§ What this task involves
Count how many lines of the data include "agent". The answer is that number and nothing else.
####
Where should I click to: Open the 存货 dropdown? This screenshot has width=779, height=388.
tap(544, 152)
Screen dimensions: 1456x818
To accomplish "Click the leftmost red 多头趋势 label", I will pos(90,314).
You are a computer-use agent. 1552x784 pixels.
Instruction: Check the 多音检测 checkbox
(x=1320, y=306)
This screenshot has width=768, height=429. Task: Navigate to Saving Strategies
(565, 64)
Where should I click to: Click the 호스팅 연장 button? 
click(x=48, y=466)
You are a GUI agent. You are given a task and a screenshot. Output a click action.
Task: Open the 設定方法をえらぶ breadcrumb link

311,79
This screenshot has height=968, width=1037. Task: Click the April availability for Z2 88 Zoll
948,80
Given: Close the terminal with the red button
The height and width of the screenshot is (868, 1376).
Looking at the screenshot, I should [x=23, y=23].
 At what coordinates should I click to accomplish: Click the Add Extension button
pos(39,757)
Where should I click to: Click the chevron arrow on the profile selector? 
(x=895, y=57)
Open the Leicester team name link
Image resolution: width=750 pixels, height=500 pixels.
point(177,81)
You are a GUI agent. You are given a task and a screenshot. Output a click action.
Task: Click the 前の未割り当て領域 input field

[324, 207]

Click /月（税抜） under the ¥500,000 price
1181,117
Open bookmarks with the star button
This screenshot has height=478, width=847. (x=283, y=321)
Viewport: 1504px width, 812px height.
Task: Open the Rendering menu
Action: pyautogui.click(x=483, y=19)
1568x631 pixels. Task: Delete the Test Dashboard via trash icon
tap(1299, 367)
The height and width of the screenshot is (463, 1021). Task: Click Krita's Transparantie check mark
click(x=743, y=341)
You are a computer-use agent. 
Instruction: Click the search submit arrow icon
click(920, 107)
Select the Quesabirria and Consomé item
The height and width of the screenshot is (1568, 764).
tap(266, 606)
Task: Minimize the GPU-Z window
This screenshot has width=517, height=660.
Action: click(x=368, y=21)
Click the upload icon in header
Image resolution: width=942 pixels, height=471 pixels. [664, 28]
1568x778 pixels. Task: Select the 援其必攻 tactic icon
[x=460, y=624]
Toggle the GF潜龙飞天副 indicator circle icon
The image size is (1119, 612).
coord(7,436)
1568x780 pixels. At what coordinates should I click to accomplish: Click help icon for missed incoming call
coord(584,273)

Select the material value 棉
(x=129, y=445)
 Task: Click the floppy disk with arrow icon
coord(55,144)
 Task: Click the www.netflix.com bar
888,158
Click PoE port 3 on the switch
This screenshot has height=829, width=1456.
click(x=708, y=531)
####
§ Response area
4